This experiment proposes a diagram for displaying the results of a data matching (aka record linkage) problem. In this kind of problems, two different datasets A and B are automatically compared, in order to find pairs of records that refer to the same real-world entity. We took the assumption of representing the results of a constrained matching problem, where the matching function is a one-to-one mapping (a bijective function from A to B). The implication is that the number of matches found in A is equal to the number of matches found in B.
The number of elements in A and B is represented by the length of two justaxposed, “misaligned” bars. A is depicted in brown-orange, while B in different shades of cyan. The number of matches is proportional to the length of the aligned portion of the bars (represented with more vivid colors). The remaining parts show the unmatched records in A (brown) and B (darker cyan).
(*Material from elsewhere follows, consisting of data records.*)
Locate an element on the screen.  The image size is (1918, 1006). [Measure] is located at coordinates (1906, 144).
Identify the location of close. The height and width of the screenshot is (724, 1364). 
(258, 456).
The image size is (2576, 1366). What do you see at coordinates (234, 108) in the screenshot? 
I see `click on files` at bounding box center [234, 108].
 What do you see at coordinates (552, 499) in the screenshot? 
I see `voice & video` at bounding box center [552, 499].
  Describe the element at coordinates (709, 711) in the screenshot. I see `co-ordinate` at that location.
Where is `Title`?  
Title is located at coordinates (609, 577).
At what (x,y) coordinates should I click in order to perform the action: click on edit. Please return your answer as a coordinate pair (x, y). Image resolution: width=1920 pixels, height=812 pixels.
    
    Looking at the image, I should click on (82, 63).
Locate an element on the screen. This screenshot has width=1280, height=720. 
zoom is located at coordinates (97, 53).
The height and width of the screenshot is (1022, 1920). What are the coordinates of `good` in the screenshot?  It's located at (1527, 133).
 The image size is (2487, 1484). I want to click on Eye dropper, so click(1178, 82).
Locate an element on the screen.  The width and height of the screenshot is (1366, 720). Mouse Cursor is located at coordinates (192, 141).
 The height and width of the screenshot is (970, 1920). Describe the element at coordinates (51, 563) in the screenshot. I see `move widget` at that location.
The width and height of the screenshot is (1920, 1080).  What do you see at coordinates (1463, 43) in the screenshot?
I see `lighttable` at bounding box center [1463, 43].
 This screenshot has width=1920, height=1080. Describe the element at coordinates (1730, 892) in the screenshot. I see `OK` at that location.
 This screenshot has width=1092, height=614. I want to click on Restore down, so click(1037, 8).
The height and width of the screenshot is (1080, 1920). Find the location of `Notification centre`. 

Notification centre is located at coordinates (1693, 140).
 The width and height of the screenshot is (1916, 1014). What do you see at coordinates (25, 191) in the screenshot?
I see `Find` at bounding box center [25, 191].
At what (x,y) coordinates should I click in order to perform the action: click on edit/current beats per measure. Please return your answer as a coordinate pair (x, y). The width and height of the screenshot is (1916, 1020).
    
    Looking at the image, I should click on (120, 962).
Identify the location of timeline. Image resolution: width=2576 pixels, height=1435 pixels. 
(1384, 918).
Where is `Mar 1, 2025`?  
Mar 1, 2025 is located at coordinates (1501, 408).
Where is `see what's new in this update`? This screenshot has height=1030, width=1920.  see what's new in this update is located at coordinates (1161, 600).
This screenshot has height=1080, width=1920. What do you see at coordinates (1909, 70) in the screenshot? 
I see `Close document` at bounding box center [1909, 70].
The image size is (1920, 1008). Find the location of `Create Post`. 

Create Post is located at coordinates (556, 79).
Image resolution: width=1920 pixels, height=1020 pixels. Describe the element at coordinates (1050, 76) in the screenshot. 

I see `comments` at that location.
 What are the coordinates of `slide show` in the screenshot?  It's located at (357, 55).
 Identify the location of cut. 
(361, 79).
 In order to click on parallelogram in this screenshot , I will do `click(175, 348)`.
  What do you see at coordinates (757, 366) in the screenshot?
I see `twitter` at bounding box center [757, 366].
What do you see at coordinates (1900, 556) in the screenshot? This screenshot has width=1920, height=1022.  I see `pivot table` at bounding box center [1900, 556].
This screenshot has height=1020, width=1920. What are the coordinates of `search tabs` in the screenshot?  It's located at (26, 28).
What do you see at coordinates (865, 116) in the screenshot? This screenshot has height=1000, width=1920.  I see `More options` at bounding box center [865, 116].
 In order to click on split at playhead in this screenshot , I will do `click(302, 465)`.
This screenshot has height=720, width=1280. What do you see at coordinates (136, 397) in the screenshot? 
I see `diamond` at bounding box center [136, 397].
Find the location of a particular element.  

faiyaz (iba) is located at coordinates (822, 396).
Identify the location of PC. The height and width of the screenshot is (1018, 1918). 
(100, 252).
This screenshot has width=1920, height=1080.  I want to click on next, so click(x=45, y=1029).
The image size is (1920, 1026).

The diagram could have been made more theoretically correct by aligning the two bars on the same y coordinate, thus keeping both the bars representing unmatched records to the right. This would have enabled a better evaluation of the quantities encoded in the diagram, making it easier to compare the amount of unmatched records found in the two datasets. However, we feel that our design presents a more intuitive depiction of a matching process, yielding a better metaphor than the theoretical approach, sort of a quantitative version of the classic two-sets Venn diagram.
Terminology about data matching tasks is mainly from Cohen et al. 2002.